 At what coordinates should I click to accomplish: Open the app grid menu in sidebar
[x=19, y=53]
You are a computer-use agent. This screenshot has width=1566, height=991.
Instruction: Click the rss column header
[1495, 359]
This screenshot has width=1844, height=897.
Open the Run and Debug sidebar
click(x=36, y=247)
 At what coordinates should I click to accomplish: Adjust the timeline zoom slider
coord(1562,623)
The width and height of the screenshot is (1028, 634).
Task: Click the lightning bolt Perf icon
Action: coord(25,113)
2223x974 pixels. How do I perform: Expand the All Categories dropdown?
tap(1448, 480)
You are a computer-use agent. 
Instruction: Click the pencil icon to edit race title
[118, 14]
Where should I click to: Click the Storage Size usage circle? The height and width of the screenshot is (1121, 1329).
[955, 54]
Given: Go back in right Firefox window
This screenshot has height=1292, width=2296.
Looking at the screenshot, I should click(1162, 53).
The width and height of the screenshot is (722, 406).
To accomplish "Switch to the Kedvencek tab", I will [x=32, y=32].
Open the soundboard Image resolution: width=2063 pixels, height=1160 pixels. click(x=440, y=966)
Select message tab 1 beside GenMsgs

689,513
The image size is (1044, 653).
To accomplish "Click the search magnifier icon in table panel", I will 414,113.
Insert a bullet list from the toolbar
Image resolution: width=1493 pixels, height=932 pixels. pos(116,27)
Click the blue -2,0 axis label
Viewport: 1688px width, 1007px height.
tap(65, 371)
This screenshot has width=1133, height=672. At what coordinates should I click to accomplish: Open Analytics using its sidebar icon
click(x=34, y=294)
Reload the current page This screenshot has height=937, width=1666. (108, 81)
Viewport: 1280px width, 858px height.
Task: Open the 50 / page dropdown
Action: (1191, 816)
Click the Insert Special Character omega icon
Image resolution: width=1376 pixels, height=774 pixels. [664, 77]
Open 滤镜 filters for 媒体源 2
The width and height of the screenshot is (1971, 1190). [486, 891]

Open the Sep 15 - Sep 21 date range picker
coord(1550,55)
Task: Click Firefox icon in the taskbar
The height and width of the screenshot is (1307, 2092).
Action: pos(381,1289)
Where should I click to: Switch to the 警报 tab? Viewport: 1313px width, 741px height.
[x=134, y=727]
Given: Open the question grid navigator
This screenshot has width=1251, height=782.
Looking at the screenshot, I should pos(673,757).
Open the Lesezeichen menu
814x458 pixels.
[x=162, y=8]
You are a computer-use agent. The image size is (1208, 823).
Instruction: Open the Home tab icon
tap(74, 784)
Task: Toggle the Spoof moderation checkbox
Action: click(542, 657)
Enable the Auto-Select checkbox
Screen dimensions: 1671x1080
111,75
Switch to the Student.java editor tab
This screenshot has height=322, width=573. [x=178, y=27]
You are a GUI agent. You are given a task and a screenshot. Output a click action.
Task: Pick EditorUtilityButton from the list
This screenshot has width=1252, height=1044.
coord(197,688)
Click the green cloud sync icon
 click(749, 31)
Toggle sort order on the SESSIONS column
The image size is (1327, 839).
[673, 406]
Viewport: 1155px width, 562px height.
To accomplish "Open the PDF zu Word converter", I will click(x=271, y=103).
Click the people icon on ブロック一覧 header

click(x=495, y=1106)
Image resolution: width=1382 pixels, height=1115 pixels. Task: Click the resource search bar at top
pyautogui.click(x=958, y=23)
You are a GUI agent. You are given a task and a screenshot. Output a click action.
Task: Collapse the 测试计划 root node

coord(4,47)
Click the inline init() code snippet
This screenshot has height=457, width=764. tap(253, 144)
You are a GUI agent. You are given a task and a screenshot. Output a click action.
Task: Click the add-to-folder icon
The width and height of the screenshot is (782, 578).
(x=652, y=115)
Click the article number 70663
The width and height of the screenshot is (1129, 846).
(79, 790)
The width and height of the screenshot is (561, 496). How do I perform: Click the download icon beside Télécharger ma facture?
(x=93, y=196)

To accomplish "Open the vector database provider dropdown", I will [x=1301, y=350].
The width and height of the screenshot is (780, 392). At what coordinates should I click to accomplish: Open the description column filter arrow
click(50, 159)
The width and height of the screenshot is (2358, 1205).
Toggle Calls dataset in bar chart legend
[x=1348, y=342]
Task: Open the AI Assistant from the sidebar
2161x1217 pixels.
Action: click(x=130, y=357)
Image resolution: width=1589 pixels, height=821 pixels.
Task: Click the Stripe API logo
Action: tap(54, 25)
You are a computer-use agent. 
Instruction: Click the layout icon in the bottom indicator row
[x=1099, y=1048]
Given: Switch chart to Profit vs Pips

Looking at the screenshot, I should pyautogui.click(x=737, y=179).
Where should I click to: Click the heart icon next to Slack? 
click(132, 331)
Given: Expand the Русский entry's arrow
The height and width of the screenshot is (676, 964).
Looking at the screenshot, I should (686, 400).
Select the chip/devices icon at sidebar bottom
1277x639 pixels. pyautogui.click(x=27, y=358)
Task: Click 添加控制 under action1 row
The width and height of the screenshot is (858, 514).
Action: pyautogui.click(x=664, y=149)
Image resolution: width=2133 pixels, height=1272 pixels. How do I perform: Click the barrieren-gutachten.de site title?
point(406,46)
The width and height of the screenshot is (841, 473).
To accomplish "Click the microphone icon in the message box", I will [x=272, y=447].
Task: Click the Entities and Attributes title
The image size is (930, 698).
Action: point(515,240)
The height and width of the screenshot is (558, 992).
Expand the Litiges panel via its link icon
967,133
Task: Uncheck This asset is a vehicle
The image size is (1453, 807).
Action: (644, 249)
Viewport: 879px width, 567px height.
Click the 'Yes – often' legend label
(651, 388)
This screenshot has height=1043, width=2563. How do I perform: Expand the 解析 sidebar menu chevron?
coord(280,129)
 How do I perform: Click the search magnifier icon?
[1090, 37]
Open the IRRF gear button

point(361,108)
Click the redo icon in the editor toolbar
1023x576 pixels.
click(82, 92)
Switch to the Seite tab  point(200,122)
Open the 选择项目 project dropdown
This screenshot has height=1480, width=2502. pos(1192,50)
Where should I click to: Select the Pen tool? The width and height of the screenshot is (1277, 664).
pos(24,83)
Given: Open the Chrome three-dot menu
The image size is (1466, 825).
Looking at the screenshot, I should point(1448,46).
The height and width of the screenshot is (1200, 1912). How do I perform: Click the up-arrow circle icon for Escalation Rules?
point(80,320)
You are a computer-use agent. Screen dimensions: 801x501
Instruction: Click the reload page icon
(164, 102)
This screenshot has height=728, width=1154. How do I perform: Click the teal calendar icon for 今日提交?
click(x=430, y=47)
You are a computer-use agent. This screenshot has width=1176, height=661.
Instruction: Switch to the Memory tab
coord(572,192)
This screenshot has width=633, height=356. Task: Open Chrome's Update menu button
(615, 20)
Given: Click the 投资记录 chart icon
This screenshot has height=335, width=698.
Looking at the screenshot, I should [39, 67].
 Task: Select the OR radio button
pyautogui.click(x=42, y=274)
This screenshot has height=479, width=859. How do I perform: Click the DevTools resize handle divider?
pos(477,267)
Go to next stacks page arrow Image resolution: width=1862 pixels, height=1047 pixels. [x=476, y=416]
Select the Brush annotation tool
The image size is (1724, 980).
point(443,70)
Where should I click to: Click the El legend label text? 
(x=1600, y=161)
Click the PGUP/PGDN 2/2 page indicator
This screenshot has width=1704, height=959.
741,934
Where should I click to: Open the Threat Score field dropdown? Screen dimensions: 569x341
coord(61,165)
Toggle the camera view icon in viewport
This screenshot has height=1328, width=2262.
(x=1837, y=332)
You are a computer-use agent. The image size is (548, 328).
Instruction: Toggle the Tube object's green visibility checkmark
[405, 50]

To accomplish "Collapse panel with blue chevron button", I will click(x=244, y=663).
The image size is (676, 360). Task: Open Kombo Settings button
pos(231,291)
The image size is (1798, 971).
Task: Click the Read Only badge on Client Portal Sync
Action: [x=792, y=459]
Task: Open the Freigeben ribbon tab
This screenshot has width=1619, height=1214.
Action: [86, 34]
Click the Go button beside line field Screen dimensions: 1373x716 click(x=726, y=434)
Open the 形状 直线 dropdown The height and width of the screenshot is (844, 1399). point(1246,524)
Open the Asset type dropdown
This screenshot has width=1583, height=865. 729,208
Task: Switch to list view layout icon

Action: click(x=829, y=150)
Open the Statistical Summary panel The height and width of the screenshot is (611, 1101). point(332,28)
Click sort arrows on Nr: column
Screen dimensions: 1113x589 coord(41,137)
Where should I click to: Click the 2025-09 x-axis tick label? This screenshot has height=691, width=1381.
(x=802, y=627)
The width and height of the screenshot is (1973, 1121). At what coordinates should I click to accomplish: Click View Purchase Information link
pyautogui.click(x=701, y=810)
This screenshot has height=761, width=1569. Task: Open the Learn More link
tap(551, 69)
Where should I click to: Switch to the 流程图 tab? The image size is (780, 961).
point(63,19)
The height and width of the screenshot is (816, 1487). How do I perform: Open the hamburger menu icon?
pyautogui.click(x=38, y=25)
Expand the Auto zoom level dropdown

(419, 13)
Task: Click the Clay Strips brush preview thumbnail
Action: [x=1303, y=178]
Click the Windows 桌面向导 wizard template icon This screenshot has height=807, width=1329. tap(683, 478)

--------------------

▶ _Exercise description_
Tally every line above that has the word "Firefox", and report the total with no other words.

▶ _Exercise result_
2